有難いことにたくさんの持ち物に囲まれて、阿呆らしいことにその管理に汲々としてきました。

それなら買い方を変えればいいと気づき、ここ何年かは必要の7割を心掛けています。残る3割のうち、2割は手間暇や工夫でどうにかなりますし、解決しない1割は縁が無かったと諦めます。

おかげで近頃は少しずつ物が減ってきました。使い果たさず処分すれば話は早いのでしょうけれど、ケチな上に感情移入するタチなので、片付くにはまだ時間がかかりそうです。

衣類や消耗品、身の回りの品はそんな具合に落ち着きましたが、食材の管理は今も試行錯誤が続きます。ストックが少ないと不安ですし、多ければ食べ頃を逃します。とは言え、粗末にしたらバチがあたると信じているので無駄にはできません。

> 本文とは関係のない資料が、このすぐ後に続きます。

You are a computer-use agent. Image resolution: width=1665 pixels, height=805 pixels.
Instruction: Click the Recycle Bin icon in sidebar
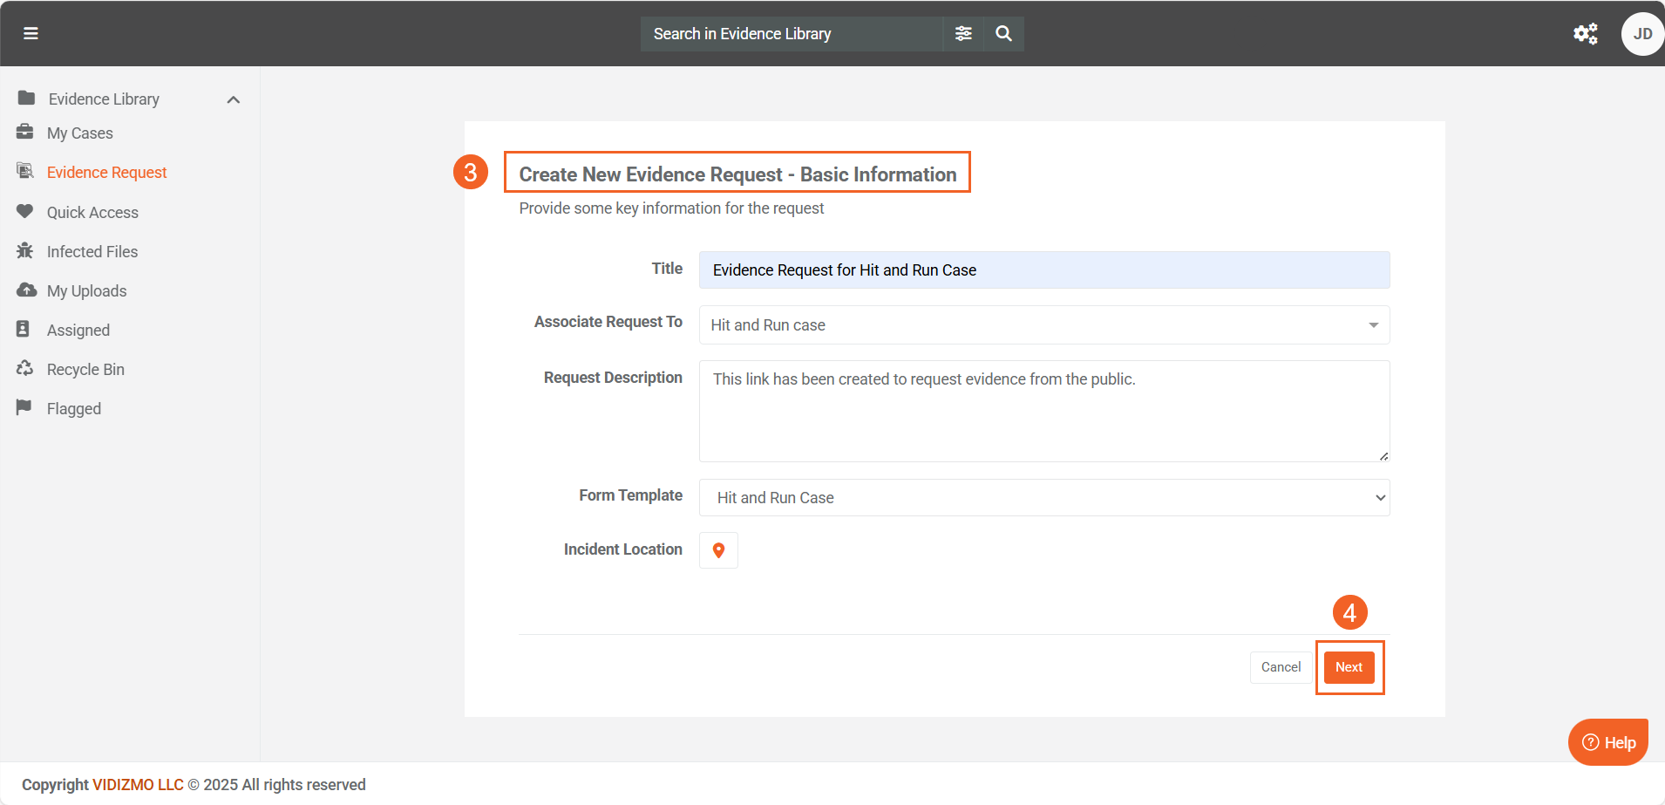[x=24, y=369]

ですから萎びた野菜で味気ない料理を作っては、優秀な選手たちを使いこなせない自分にがっかりすることもしばしば。シーズン途中で交代させられる監督の気持ちです。

そんな降格圏内の私ですが、采配がぴたりとはまり、無駄なく食材を使い切れる料理があります。それは海南鶏飯。シンガポールチキンライスやカオマンガイとも呼ばれるヤツです。

主な食材は鶏肉、パクチー、ネギと生姜。炊飯器でまとめて調理がお手軽ですが、私は鶏ハム風に作って煮汁を活用するスタイルです。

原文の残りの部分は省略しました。